During the first half of 2015, Quanta acquired six companies. Four of these acquired companies are generally included in Quanta’s Electric Power Infrastructure Services segment, including a powerline construction company located in the United States, an engineering company located in Canada, an engineering, procurement and construction services company based in the United States, and a supplier and material procurement specialist for the power and utility industry in Canada. The remaining two acquired companies are generally included in Quanta’s Oil and Gas Infrastructure Services segment, including an underground utility distribution contractor that provides services to gas and electric utilities in Canada and a company that specializes in the engineering, procurement, construction, and commissioning of compression and surface facilities for the high pressure gas industry in Australia. The aggregate consideration paid or payable for these acquisitions was approximately $65.7 million, which included approximately $64.7 million in cash, subject to net working capital and other adjustments. As these transactions were effective during the first half of 2015, the results have been included in Quanta’s consolidated financial statements beginning on the respective dates of acquisition. These acquisitions should enable Quanta to further enhance its electric power and oil and gas infrastructure service offerings in the United States, Canada and Australia.

2014 Acquisitions

During 2014, Quanta completed nine acquisitions, which enabled Quanta to further enhance its electric power and oil and gas infrastructure service offerings in the United States and Canada and expand its capabilities in Australia to include electric power infrastructure service offerings. These acquisitions included four electric power infrastructure services companies located in Canada; two oil and gas infrastructure services businesses located in Canada; an electric power infrastructure services company located in Australia; a U.S.-based general engineering and construction company specializing in hydrant fueling, waterfront and utility construction for the U.S. Department of Defense that is generally included in Quanta’s Oil and Gas Infrastructure Services segment; and a geotechnical and geological engineering services company based in the United States that is generally included in Quanta’s Electric Power Infrastructure Services segment. The aggregate consideration paid for these acquisitions consisted of approximately $279.5 million in cash, 686,382 shares of Quanta common stock and 3,825,971 exchangeable shares of Canadian subsidiaries of Quanta that are exchangeable on a one-for-one basis for Quanta common stock. In addition, Quanta issued one share of Series G preferred stock associated with 899,858 of the exchangeable shares. The aggregate value of the securities issued related to 2014 acquisitions on the respective closing or settlement dates of the acquisitions totaled approximately $134.5 million. As these transactions were effective during 2014, the results of each acquired company have been included in Quanta’s consolidated financial statements beginning on the respective dates of acquisition. For additional information on the exchangeable shares and preferred stock, see Exchangeable Shares and Series F and Series G Preferred Stock in Note 9.

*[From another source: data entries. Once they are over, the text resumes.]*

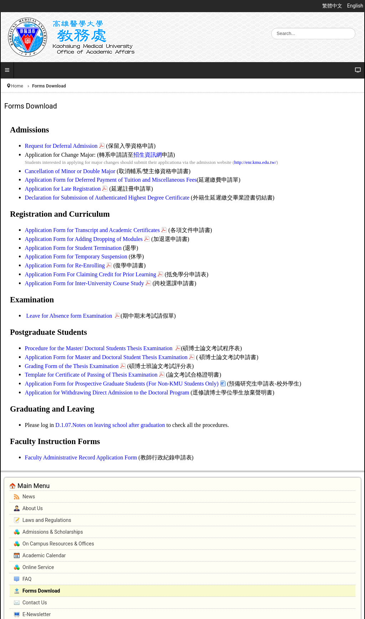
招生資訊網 (147, 155)
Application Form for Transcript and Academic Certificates (92, 230)
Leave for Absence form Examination (70, 316)
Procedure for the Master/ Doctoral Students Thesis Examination (99, 348)
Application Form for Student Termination (74, 248)
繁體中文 (332, 6)
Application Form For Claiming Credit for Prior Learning (90, 274)
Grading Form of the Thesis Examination (72, 366)
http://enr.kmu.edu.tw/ (255, 162)
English (355, 6)
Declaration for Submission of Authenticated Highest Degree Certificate (107, 198)
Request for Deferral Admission (61, 146)
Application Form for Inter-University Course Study (84, 283)
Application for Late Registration (63, 189)
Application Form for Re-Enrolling (65, 265)
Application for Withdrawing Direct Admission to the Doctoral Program (107, 392)
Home (17, 86)
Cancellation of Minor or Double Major (70, 171)
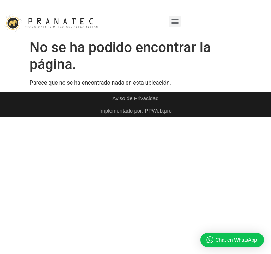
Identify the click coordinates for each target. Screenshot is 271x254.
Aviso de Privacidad (135, 98)
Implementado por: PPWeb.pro (135, 111)
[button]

2015 and 2014 Acquisitions

Quanta is in the process of finalizing its assessments of the fair values of the acquired assets and assumed liabilities related to businesses acquired subsequent to June 30, 2014, and further adjustments to the purchase price allocations may occur. Quanta expects to complete the purchase accounting process as soon as practicable but no later than one year from the respective acquisition dates. The aggregate purchase consideration related to the third and fourth quarter 2014 acquisitions was preliminarily allocated to acquired assets and assumed liabilities, which resulted in a preliminary allocation of approximately $111.0 million of net tangible assets, $107.3 million of goodwill and $73.9 million of other intangible assets. Additionally, the aggregate purchase consideration related to the 2015 acquisitions was preliminarily allocated to acquired assets and assumed liabilities, which resulted in a preliminary allocation of approximately $20.6 million of net tangible assets, $30.3 million of goodwill and $14.8 million of other intangible assets.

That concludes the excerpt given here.